Some things I noticed about Brazil in my short stay there:

  • Guidebooks say that Brazilians dine around 10:00 pm. Brazilians actually plan dinner for 8:00 pm. But "plan" is too strong a word — chaos typically ensues at 8:00 pm. Thus Brazilians actually end up eating dinner around 10:00 pm.
  • São Paulo is the most bustling city I have ever seen. And I have been to the Shinjuku district of Tokyo.
  • Rio really is that beautiful. Green lumpy mountains just pop right out of the city at random.
  • No, I am not saying that Rio is beautiful because I saw a bunch of nearly-naked young women on the beach. It was not the season for that sort of thing. The beach is spectacular anyway, and I'm not even a beach kind of guy.
  • Actually, Rio is kind of a conservative town. Together with my pale skin and long hair I wore a coat and tie, as I usually do. I recognize that this is eccentric-looking even here in eccentric San Francisco, but it made me more conspicuous in Rio than I have ever been anywhere else. In São Paulo, some people gave me a second look, but in Rio lots of people stared.
  • This may have had something to do with being taken for a rock star. Really. Slipknot had played there just before I arrived, and one person actually asked me if I was in the band, and didn't seem to believe me when I denied it.
  • I'm jaded from hanging around with witches in the US. The words “witch” and “witchcraft” aren't scary for me any more. But hanging around with Brazilian witches, they refer to bruja and bruxeria, which sound pretty spooky to me!
  • When I'm King of America, when a woman sitcom-ish-ly asks if a pair of pants makes her ass look fat, she will get a trip to Brazil for three days. Women in Brazil have a false reputation for having unusually terrific figures.

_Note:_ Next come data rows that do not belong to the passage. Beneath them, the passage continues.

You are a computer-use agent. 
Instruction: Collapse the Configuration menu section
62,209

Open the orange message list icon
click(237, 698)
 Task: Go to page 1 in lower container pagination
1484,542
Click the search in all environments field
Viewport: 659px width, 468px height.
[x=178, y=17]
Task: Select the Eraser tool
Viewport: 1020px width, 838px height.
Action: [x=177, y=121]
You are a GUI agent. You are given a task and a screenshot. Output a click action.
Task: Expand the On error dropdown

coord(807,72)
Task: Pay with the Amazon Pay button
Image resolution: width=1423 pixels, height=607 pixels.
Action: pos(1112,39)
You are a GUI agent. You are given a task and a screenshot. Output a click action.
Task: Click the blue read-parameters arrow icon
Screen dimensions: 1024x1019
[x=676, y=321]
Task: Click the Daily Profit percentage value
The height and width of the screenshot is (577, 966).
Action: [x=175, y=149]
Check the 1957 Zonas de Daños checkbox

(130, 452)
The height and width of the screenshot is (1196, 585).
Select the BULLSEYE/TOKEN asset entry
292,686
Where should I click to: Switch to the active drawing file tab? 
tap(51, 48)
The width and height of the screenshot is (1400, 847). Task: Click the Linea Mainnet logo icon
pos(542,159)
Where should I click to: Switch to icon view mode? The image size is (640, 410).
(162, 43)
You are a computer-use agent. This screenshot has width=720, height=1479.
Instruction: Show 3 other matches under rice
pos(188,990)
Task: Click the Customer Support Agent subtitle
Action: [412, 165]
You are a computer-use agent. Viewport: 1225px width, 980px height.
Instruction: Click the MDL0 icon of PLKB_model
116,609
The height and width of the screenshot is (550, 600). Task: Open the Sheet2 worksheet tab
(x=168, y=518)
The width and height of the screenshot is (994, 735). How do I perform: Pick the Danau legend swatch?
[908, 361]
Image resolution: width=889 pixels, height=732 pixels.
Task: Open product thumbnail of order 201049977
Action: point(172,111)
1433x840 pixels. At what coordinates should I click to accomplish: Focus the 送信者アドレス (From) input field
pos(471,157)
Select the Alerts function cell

Not so. They just all wear very tight pants, which is much more flattering on perfectly ordinary women than most folks in the US would think.
  • When a tourist attraction is a spectacular work of art, the tourist kitch they sell at the little shops is much better
  • The amount of Spanish that an attentive white guy in California picks up is extremely counterproductive in trying to quickly learn some conversational Portuguese, because it completely screws up your pronunciation. But one can read a lot of things.
  • The ubiquitous caipirinha is unbelievably tasty, and more alcoholic than it tastes.
  • Rio has suco (juice) stands on every corner in many districts, serving fresh juice from every fruit you can imagine and a few you cannot. We need this in the US.

Back on the air

Sorry to drop out for so long. I'm going to try to go back to daily again.